Oxford City Council has written to environment secretary Michael Gove to call for a 10-point contract with local authorities to provide more powers and funding to tackle toxic air pollution
New data showed that air pollution in Oxford fell by 22.7% between 2016 and 2017, but four of the city’s monitoring locations still registered levels of toxic nitrogen dioxide (NO2) above the legal limit.
Air pollution currently cuts short about 40,000 lives across the UK every year, and health experts have warned that there is no safe level of NO2.
The 10-point plan – which was sent to Mr Gove by Councillor Tom Hayes, Oxford City Council’s Board Member for a Safer and Greener Environment – calls for the Government to:
- End the sale of all new polluting vehicles earlier than 2040. In June, the City Council joined leaders representing a dozen cities, including the Mayor of London, to call on the Government to bring the deadline forward to 2030.
- Install infrastructure to accelerate the uptake of electric vehicles. This should include, working with local authorities, installing electric vehicle charging points and clean energy power stations
- Revise Vehicle Excise Duty to incentivise the purchase of new and second-hand zero-emissions vehicles. Non-polluting vehicles should have lower Vehicle Excise Duty than polluting vehicles
- Revise the standard driving licence to increase the maximum payload of light goods vehicles. Electric vans, due to their batteries, tend to be heavier than polluting vans. (The Government already has plans to achieve this.)
- Implement a polluting vehicle scrappage scheme
- Put equity to those on low incomes at the heart of every approach. Increase excise duty on new diesel vehicles from April 2019 to fund a diesel scrappage scheme for low-income families and businesses
- Tighten clean air standards in line with the latest scientific evidence. The European Union set the legal limit for NO2 as 40µg/m3, but this was supposed to be met in 2010. Scientific evidence has moved on since then, and the World Health Organization is currently looking at changing its current 40µg/m3 limit.
- Take into account Oxford’s local data for developing national air quality measures. The Government currently only uses Oxford’s three continuous monitoring stations to measure air pollution; it does not take into account the City Council’s 72 other monitoring locations
- Establish an independent watchdog to enforce air quality measures after leaving the European Union. Currently, national governments are held to account on air pollution levels by the European Union
- Launch a public health campaign to highlight the dangers of air pollution and the health benefits of switching to electric vehicles
The letter was sent to Mr Gove by Councillor Hayes in June. The City Council has not yet received a response from Mr Gove or his office.

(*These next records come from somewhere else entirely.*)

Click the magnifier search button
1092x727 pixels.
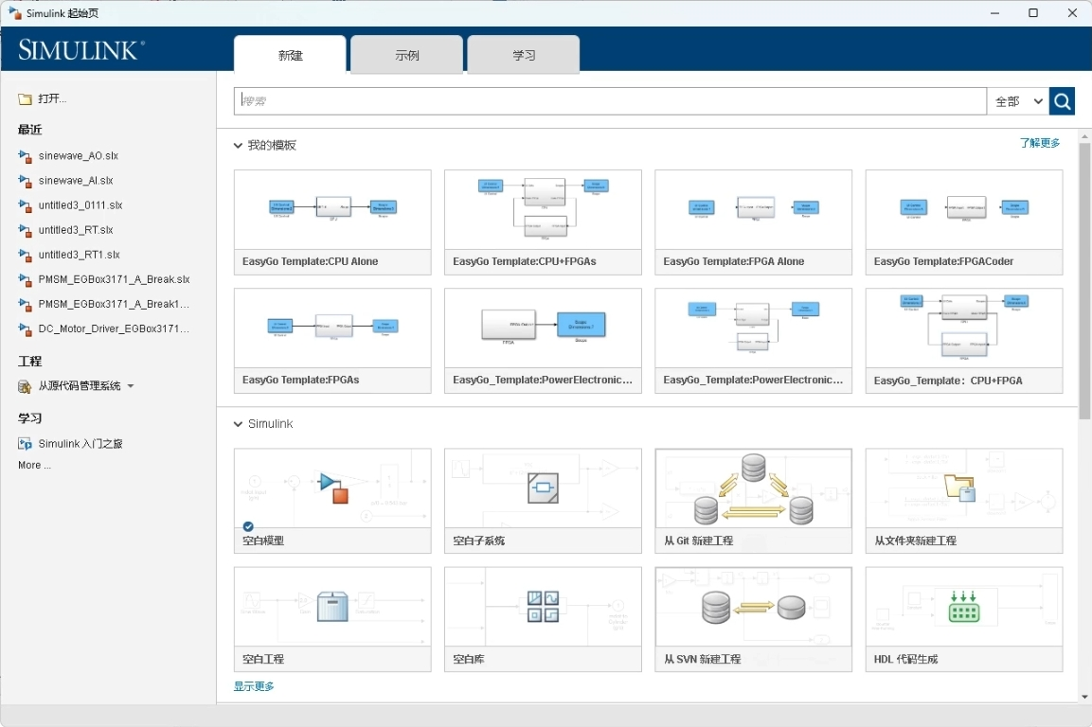point(1062,101)
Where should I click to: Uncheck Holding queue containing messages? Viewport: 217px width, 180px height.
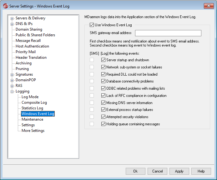(103, 124)
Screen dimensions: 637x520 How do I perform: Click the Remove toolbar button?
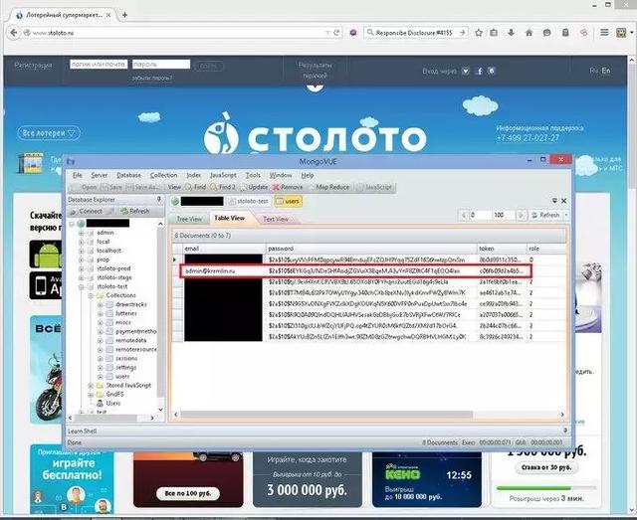[288, 187]

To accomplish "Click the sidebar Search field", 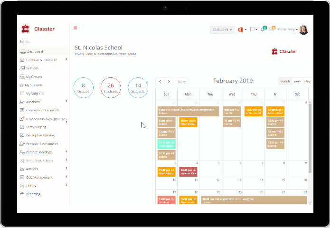I will (x=43, y=42).
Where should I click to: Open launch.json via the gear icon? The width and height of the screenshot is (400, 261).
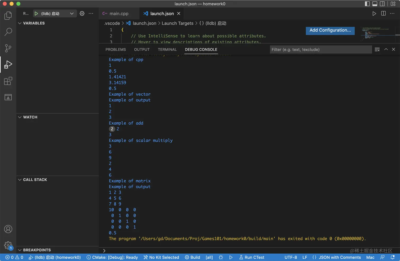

Oxford City Council was named as the number one local authority in the UK for tackling air pollution by Government Business, and ClientEarth named the City Council as one of the best local authorities in the UK for tackling air pollution.
Last year, Oxford City Council and Oxfordshire County Council announced proposals to introduce the world’s first Zero Emission Zone in Oxford city centre in stages between 2020 and 2035.
Oxford City Council has secured £3.25m of Government funding in recent years to help with the introduction of the Zero Emission Zone, including £1.7m to upgrade buses, £800,000 to install electric vehicle charging points for residents, and £500,000 to install charging points for taxis. Oxford has also secured £474,000 of Government funding to introduce the world’s first pop-up electric vehicle charging points.
Earlier this month, 300 leaders and key players from the electric vehicle and charging infrastructure industries came together at the Oxford EV Summit to explore opportunities – and barriers – to creating a zero-emission future.
Councillor Tom Hayes, Executive Board Member for a Safer and Greener Environment, said: “There is no safe level of air pollution. Air pollution is an invisible killer, and we want to work with Government to accelerate our pollution protection because, for every day that we don’t, people will live in it, work in it and commute in it.
“Air pollution isn’t just an environmental concern. Nor is it simply a public health crisis. It’s a clear health injustice – everybody breathes the same air, but the poorest in our communities and the very vulnerable are hit hardest by toxic pollution.
“It doesn’t have to be this way. Mr Gove has the chance to put the health of towns and cities across the UK first by signing up to our 10-point contract and making the much-needed step-changes to accelerate the electric revolution.”